Your objective »
Set the listing down again in full, word for word, with the pictures left out.

Task input »
========

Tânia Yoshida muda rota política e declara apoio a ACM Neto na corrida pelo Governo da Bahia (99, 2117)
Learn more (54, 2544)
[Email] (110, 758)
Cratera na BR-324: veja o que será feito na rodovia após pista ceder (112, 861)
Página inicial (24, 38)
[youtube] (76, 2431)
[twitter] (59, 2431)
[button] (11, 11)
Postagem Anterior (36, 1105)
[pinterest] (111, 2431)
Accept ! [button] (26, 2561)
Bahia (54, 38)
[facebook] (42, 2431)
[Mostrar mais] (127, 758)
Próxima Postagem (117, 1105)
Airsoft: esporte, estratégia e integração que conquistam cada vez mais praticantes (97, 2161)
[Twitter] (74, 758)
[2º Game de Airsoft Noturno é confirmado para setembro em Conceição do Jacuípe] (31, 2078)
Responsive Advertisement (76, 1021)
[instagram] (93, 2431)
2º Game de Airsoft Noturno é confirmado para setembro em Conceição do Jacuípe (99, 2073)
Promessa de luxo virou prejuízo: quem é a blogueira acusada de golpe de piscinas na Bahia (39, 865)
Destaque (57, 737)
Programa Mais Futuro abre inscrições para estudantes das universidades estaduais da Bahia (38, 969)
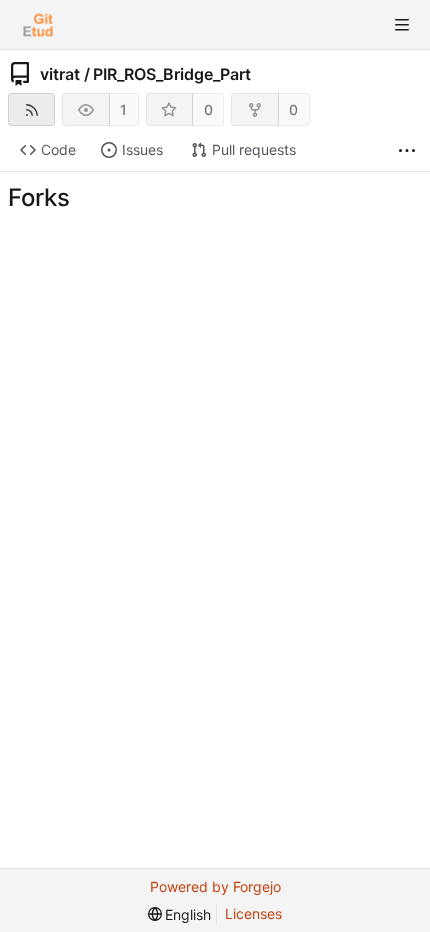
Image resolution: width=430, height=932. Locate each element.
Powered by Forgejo (215, 886)
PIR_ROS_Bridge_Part (172, 74)
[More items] (407, 150)
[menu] (180, 914)
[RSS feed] (31, 109)
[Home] (38, 25)
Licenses (253, 913)
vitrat (60, 74)
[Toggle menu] (402, 25)
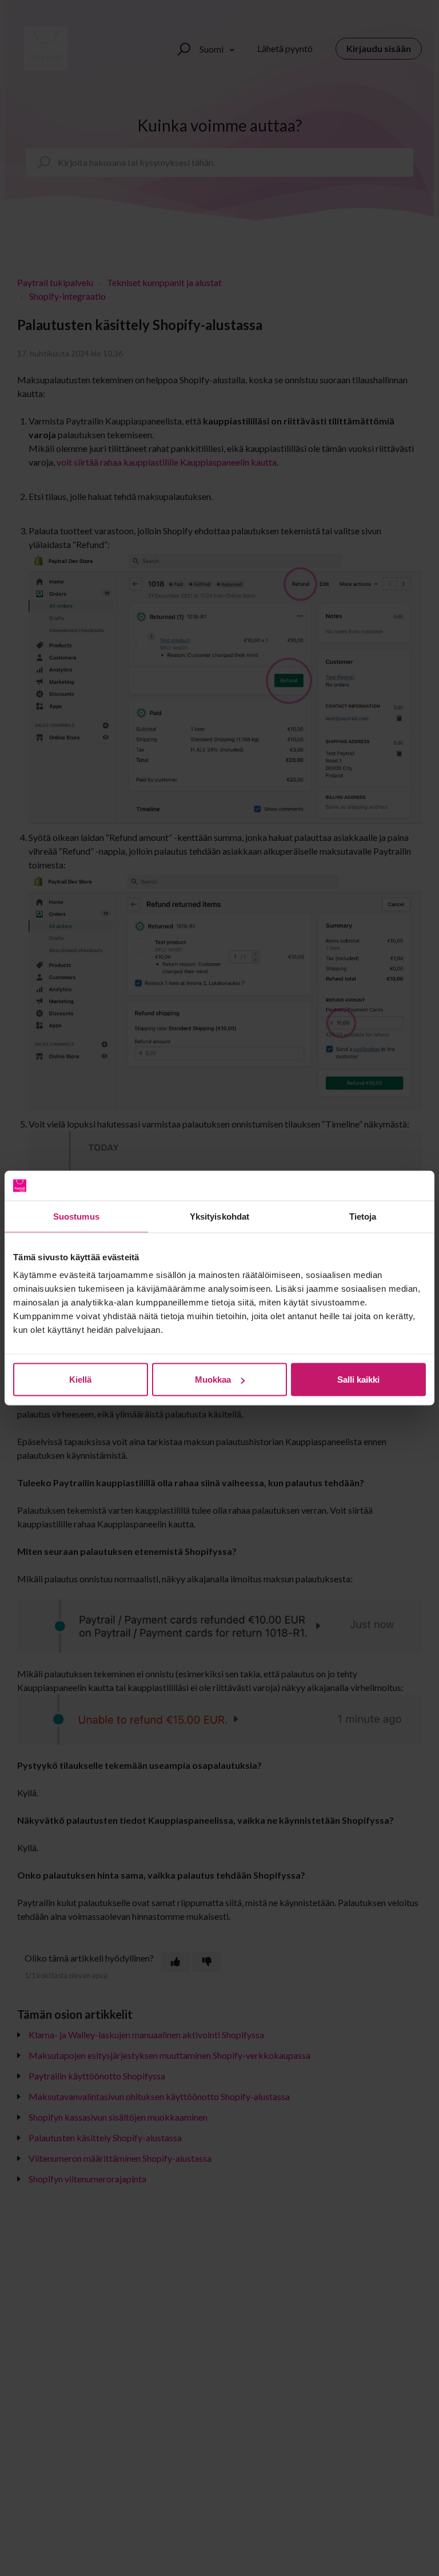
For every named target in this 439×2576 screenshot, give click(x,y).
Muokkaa (213, 1379)
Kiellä (80, 1379)
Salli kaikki (358, 1379)
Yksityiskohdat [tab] (219, 1216)
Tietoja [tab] (363, 1216)
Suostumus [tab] (76, 1216)
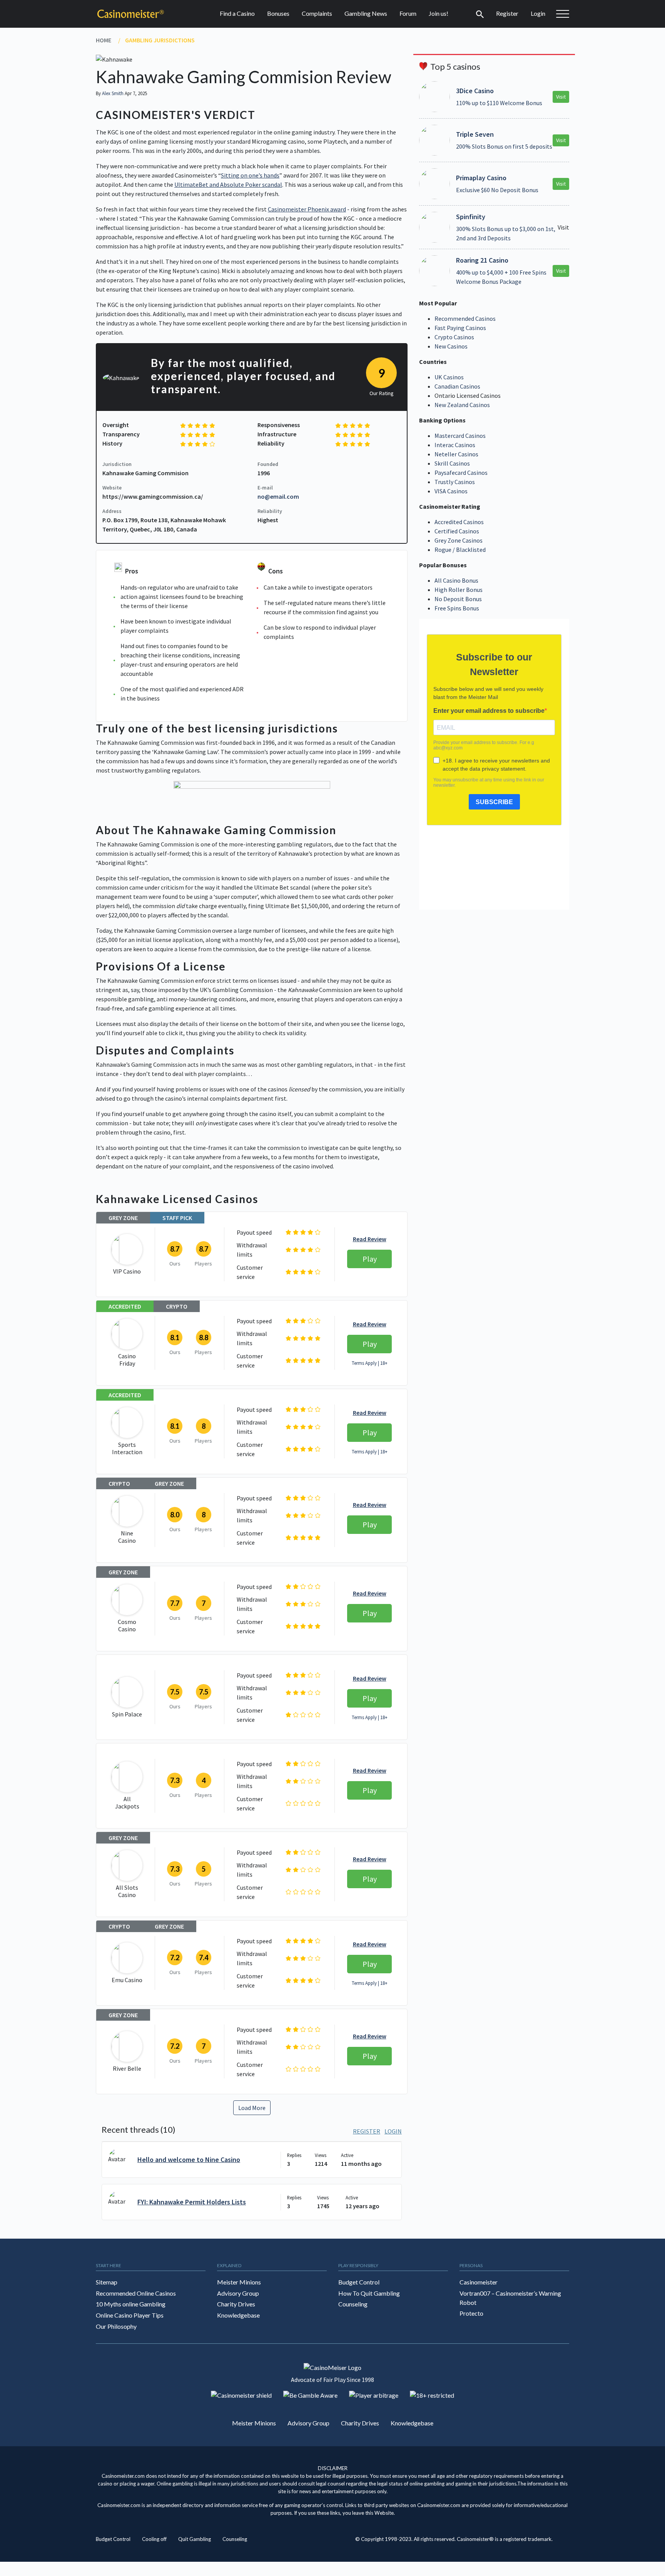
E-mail (265, 487)
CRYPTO (176, 1306)
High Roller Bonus (458, 589)
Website (112, 487)
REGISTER (366, 2131)
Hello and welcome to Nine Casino (188, 2159)
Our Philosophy (116, 2326)
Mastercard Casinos (460, 435)
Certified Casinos (456, 531)
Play (370, 1259)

========

Completed task »
Tânia Yoshida muda rota política e declara apoio a ACM Neto na corrida pelo Governo da Bahia (99, 2117)
Learn more (54, 2544)
[Email] (110, 758)
Cratera na BR-324: veja o que será feito na rodovia após pista ceder (112, 861)
Página inicial (24, 38)
[youtube] (76, 2431)
[twitter] (59, 2431)
[button] (11, 11)
Postagem Anterior (36, 1105)
[pinterest] (111, 2431)
Accept ! [button] (26, 2561)
Bahia (54, 38)
[facebook] (42, 2431)
[Mostrar mais] (127, 758)
Próxima Postagem (117, 1105)
Airsoft: esporte, estratégia e integração que conquistam cada vez mais praticantes (97, 2161)
[Twitter] (74, 758)
[2º Game de Airsoft Noturno é confirmado para setembro em Conceição do Jacuípe] (31, 2078)
Responsive Advertisement (76, 1021)
[instagram] (93, 2431)
2º Game de Airsoft Noturno é confirmado para setembro em Conceição do Jacuípe (99, 2073)
Promessa de luxo virou prejuízo: quem é a blogueira acusada de golpe de piscinas na Bahia (39, 865)
Destaque (57, 737)
Programa Mais Futuro abre inscrições para estudantes das universidades estaduais da Bahia (38, 969)
Image resolution: width=430, height=932. Locate each element.
Powered by Forgejo (215, 886)
PIR_ROS_Bridge_Part (172, 74)
[More items] (407, 150)
[menu] (180, 914)
[RSS feed] (31, 109)
[Home] (38, 25)
Licenses (253, 913)
vitrat (60, 74)
[Toggle menu] (402, 25)
For every named target in this 439×2576 screenshot, give click(x,y).
Muokkaa (213, 1379)
Kiellä (80, 1379)
Salli kaikki (358, 1379)
Yksityiskohdat [tab] (219, 1216)
Tietoja [tab] (363, 1216)
Suostumus [tab] (76, 1216)
E-mail (265, 487)
CRYPTO (176, 1306)
High Roller Bonus (458, 589)
Website (112, 487)
REGISTER (366, 2131)
Hello and welcome to Nine Casino (188, 2159)
Our Philosophy (116, 2326)
Mastercard Casinos (460, 435)
Certified Casinos (456, 531)
Play (370, 1259)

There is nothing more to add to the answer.